Italia Nostra non abbandona la recente polemica con altre associazioni ambientaliste in ordine alle fonti rinnovabili. Dalla Sardegna si paventa infatti “un inedito disconoscimento dell’importante ruolo delle Soprintendenza ai Beni Paesaggistici e una esplicita rinuncia a combattere la speculazione”. Più nel dettaglio, Italia Nostra Sardegna sostiene che “con gli amici di Legambiente, del WWF e del FAI abbiamo combattuto importanti battaglie e ottenuto buoni risultati, soprattutto in Sardegna, contro la speculazione edilizia, in particolare quella costiera e dei centri storici. (…) Analogo discorso deve essere fatto per l’insediamento degli impianti per la produzione di energia elettrica da fonte rinnovabile. Anche per queste infrastrutture è necessario stabilire quantità, qualità e ubicazione degli impianti, e questo non può deciderlo l’imprenditore, ma deve essere frutto di una pianificazione pubblica, oggi del tutto assente”.
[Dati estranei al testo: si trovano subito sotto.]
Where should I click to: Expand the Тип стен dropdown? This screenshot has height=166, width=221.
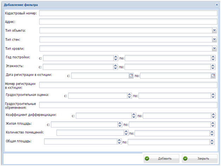pos(214,40)
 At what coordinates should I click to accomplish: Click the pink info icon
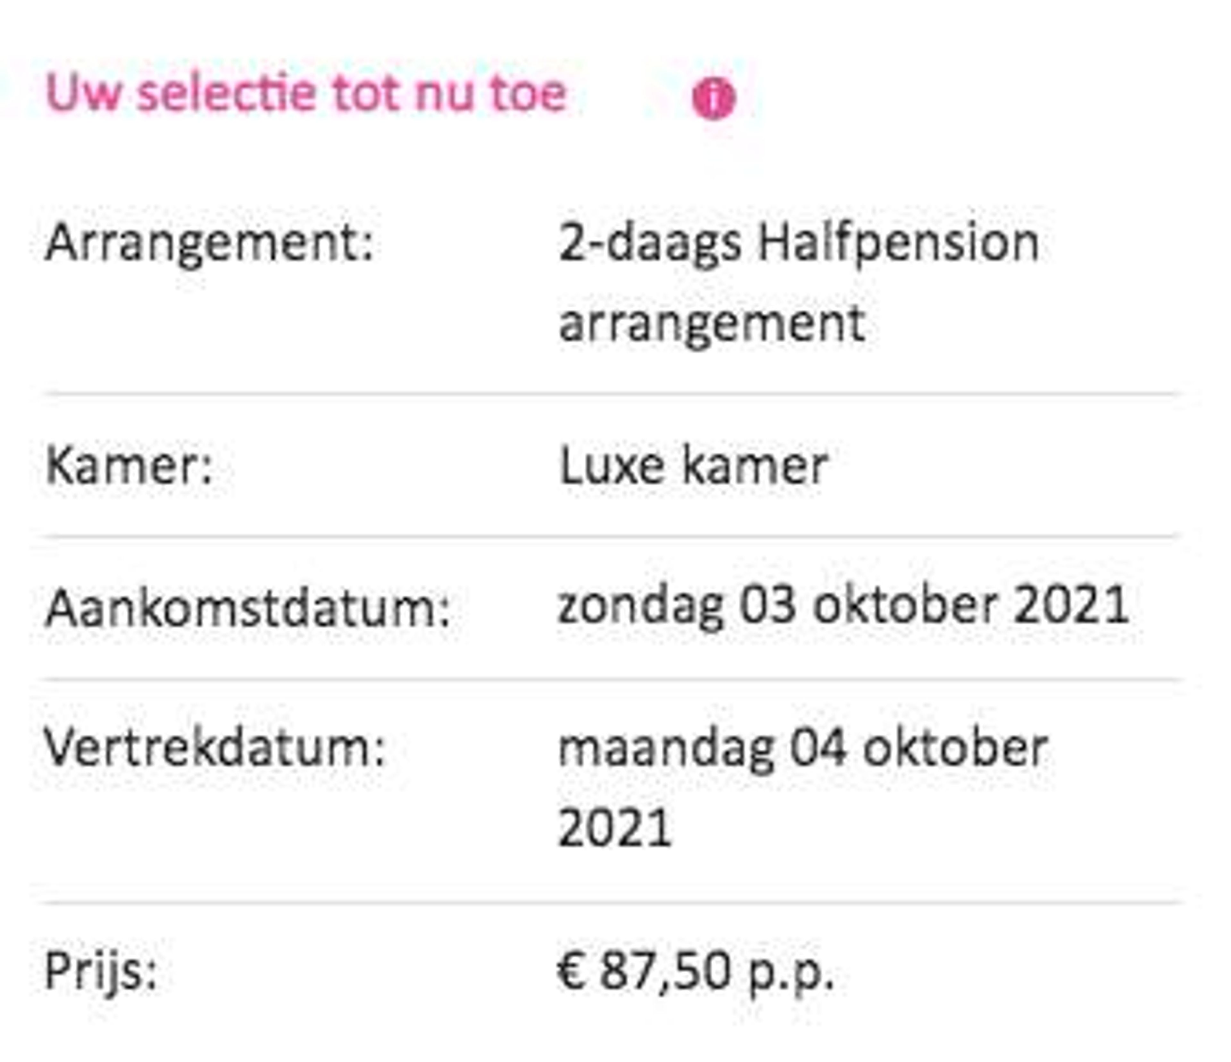(714, 97)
Si parla infatti di una vera e propria “aggressione” ai danni del territorio sardo. Nell’ultimo anno sarebbero state presentate richieste per 16 nuovi impianti eolici offshore e 49 onshore, oltre a 162 impianti fotovoltaici a terra. Il che significherebbe 900 pale alte 300 metri a mare e 400 a terra, per una produzione annua superiore a 42mila GW/h ma tecnicamente non utilizzabile, perché il fabbisogno dell’isola sarebbe di 9mila GWh, né esportabile sia pure col tyrrhenian link. Si tratterebbe di progetti, sempre secondo Italia Nostra Sardegna, tecnicamente non approvabili.
Bisognerebbe piuttosto ascoltare l’ISPRA sull’eccessivo consumo di suolo causato dagli impianti fotovoltaici a terra e accoglierne i suggerimenti sullo sfruttamento dei fabbricati esistenti che garantirebbero l’installazione di panelli equivalenti a 85 GW, sufficienti a coprire l’aumento di energia rinnovabile complessiva previsto dal Piano per la Transizione Ecologica al 2030.
Gli ambientalisti del “Si a tutto” farebbero in buona sostanza gli interessi degli speculatori. Tanto per andarci leggeri.